→ Work request
The lines to retype are the one with "Task: Open the XAUUSD,H4 chart tab" and all that follow it to the end of the entries below; copy them exactly and nothing else.

** Records for the exercise follows **

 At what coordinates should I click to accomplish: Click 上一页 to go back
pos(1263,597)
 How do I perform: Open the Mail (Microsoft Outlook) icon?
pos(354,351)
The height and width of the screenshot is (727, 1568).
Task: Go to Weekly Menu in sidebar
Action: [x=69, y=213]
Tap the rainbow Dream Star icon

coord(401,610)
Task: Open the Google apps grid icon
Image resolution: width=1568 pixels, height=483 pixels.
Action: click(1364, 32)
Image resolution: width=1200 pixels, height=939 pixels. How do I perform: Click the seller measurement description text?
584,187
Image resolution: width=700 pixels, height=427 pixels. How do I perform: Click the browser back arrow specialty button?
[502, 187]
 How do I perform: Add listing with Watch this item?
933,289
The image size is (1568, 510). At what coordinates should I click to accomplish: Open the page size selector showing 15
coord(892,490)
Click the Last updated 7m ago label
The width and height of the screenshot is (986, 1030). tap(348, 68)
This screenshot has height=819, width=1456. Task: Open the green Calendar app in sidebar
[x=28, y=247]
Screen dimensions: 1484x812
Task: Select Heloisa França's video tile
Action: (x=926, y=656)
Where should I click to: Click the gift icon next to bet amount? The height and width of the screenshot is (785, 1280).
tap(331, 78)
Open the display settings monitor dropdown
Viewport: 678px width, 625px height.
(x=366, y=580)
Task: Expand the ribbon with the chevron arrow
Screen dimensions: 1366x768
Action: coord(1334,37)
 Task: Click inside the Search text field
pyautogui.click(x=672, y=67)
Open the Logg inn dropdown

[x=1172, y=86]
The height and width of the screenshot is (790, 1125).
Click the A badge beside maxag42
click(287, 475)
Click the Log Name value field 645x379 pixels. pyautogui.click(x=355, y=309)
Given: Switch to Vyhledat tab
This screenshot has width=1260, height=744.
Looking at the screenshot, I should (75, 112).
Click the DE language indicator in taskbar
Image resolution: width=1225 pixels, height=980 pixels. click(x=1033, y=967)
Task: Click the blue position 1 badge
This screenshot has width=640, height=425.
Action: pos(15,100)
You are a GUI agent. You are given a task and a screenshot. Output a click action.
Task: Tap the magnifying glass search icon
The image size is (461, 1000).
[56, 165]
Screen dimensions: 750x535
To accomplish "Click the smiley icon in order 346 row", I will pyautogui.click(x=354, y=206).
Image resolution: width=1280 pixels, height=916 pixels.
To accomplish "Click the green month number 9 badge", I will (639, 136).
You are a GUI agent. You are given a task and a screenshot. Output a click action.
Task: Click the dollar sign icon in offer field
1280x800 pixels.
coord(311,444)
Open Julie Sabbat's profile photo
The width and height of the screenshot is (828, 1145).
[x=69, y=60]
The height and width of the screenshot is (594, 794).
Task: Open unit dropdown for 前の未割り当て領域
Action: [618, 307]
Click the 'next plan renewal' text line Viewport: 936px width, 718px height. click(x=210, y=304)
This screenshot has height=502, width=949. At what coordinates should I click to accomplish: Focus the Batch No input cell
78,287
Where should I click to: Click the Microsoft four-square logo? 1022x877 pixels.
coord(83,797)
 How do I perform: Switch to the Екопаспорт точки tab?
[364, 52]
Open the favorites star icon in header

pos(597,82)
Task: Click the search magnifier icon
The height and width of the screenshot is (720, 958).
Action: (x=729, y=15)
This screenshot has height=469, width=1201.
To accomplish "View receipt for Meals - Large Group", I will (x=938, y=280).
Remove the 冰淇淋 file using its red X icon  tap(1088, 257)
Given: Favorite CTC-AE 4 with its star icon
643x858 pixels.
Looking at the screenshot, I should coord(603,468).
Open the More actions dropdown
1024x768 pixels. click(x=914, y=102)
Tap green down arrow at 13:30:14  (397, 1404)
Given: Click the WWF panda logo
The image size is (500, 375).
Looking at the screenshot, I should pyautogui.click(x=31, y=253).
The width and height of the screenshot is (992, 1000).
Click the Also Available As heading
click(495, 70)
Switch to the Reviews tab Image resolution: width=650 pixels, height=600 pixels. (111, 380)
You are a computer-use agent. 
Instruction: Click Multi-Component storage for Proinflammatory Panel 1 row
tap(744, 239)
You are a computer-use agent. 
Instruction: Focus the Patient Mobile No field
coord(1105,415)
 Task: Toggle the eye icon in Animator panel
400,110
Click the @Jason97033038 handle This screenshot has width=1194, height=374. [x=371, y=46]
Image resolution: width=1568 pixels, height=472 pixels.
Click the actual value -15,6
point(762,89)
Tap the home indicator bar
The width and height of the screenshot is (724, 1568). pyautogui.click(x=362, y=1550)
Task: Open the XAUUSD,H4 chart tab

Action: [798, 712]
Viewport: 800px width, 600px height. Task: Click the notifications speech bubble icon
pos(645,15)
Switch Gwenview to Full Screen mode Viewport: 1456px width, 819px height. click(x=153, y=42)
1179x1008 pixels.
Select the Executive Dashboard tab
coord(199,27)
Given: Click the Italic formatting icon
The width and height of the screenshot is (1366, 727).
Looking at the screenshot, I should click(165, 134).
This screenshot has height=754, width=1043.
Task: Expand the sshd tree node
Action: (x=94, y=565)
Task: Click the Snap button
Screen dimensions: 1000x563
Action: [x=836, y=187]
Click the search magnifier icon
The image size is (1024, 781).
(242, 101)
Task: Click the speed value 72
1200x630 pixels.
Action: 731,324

** End of Records for the exercise **

→ Finished exercise
Task: Open the XAUUSD,H4 chart tab

Action: [798, 712]
Viewport: 800px width, 600px height. Task: Click the notifications speech bubble icon
pos(645,15)
Switch Gwenview to Full Screen mode Viewport: 1456px width, 819px height. click(x=153, y=42)
1179x1008 pixels.
Select the Executive Dashboard tab
coord(199,27)
Given: Click the Italic formatting icon
The width and height of the screenshot is (1366, 727).
Looking at the screenshot, I should click(165, 134).
This screenshot has height=754, width=1043.
Task: Expand the sshd tree node
Action: (x=94, y=565)
Task: Click the Snap button
Screen dimensions: 1000x563
Action: [x=836, y=187]
Click the search magnifier icon
The image size is (1024, 781).
(242, 101)
Task: Click the speed value 72
1200x630 pixels.
Action: 731,324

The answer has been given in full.